Oui, bien sûr, c’était un Dieu … et il en est d’autres
moins fous, moins merveilleux. Avec leurs prêtres,
et, qu’il me soit permis de l’ajouter, avec leurs saints.

De pauvres saints, persécutés par des douleurs
bien connues, avec la terrible nécessité
d’arriver, sans trop de secousses,

jusqu’à la fin du mois, pour empocher
une fois de plus le maigre salaire tant convoité :
petits employés, fonctionnaires, recrues

d’un Parti, pour lequel vivre et mourir.
Heureux de te montrer une paire de souliers
neufs, un bon petit cadre accroché au mur

tout juste décent du foyer, une belle écharpe,
cadeau de Noël pour leur femme : mais en eux-mêmes,
au-delà de cet enfantin frémissement,

de cet effort, ils te jugent à l’aune
de leur foi, de leur sacrifice.
Ils sont impitoyables, ils sont terribles La Religion de notre temps, page 147 

(1) À la fin de 1960, Pasolini, alors déjà connu comme romancier et poète, entame sa carrière de cinéaste, avec le tournage d’Accattone.

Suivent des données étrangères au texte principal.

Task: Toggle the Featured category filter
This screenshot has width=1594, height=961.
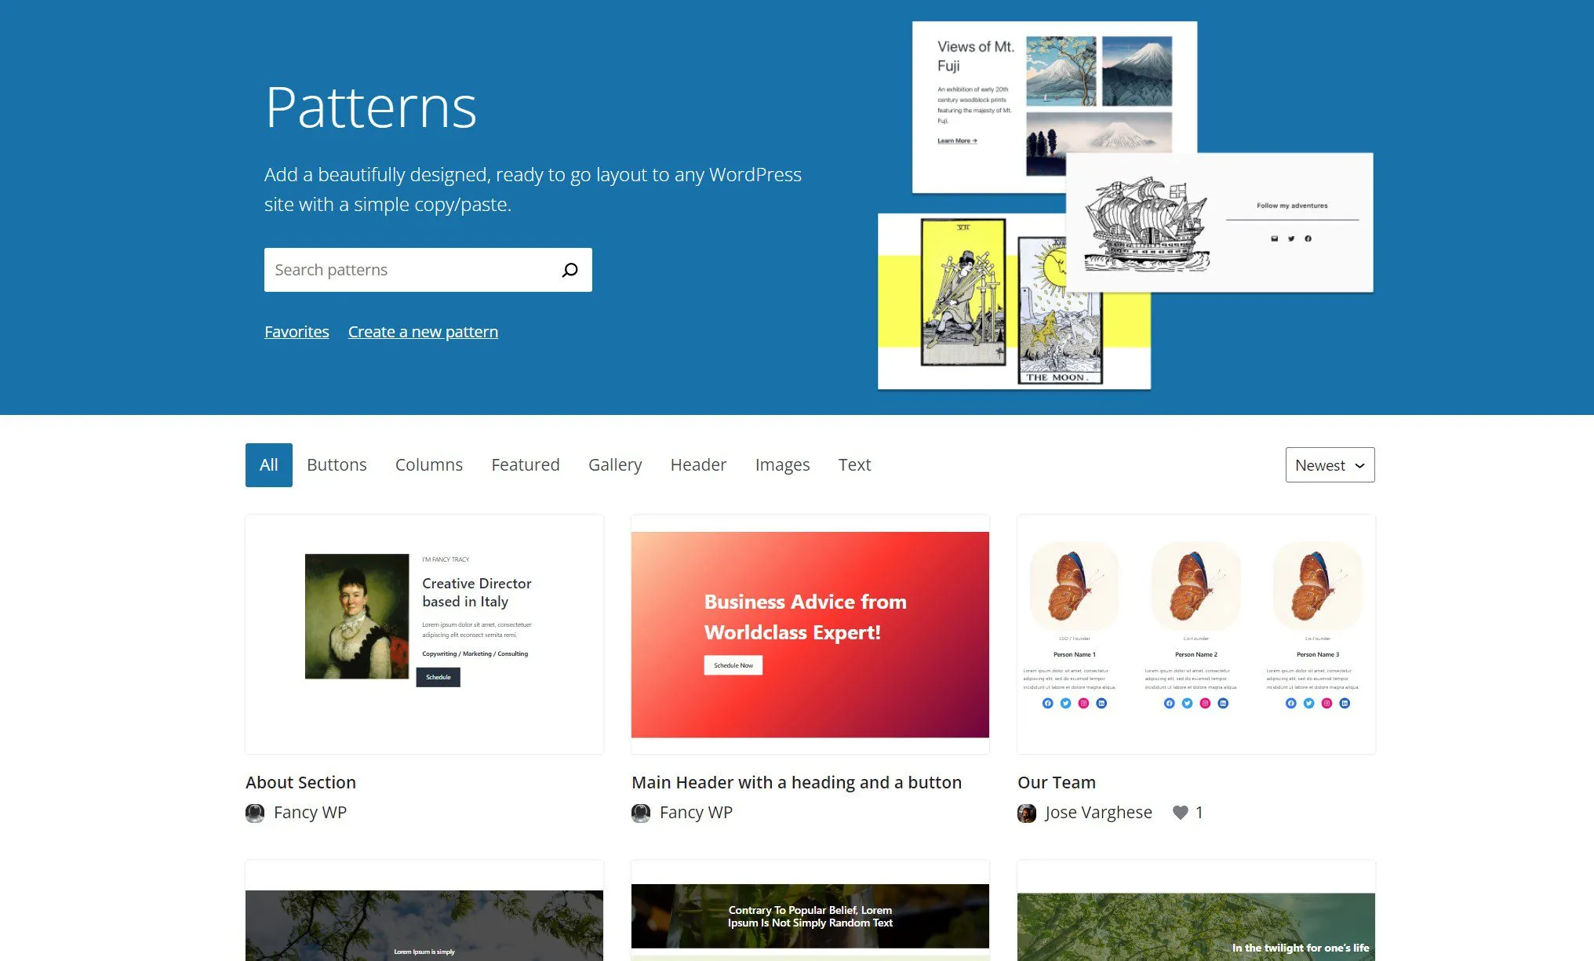Action: coord(525,464)
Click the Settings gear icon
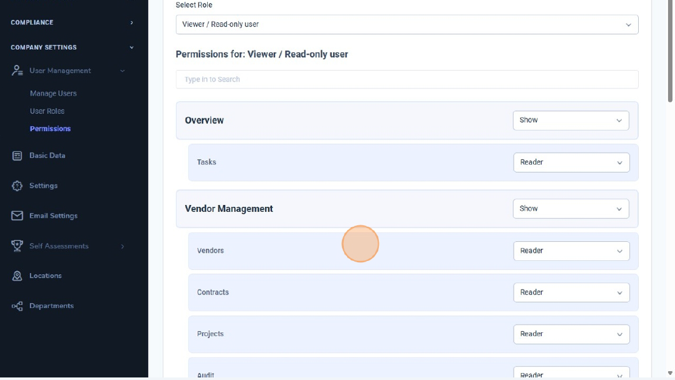Viewport: 675px width, 380px height. coord(17,186)
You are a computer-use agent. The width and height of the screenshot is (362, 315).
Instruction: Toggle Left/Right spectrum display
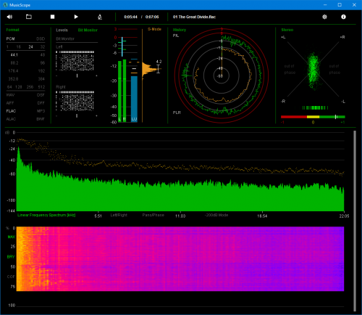[119, 215]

Parait également La Religion de mon temps. Comme dans tous ses recueils, sa poésie est kaléidoscopique : intime, politique, descriptive, sociale, provocatrice, réflexive. Invectives et prières, clamées ou murmurées, confessions et dénonciations, contemplations et introspections, récits et dialogues intérieurs alternent dans ces poèmes animés comme il aimera le dire plus tard d’une « vitalité désespérée ». La partie qui donne son titre à l’ensemble est une sorte de journal public. Témoin, compagnon, amoureux des pauvres, il tente de décrire un monde de la nuit et de la misère, riche d’une lumière que nous ne savons pas voir, prise de position confirmée dans les écrits corsaires et à la veille de son assassinat dans l’Article des lucioles publié dans le journal Corriere della sera du 1er février 1975, sous le titre « Il vuoto del potere in Italia » (« Le vide du pouvoir en Italie »), et repris dans son livre Écrits corsaires. Depuis sa parution, cet article polémique à propos de l’héritage du fascisme ne cesse de connaître une audience grandissante, de par l’acuité du propos et la métaphore des lucioles développée par l’auteur repris de l’enfer de Dante y compris dans la dimension écologique de la crise contemporaine.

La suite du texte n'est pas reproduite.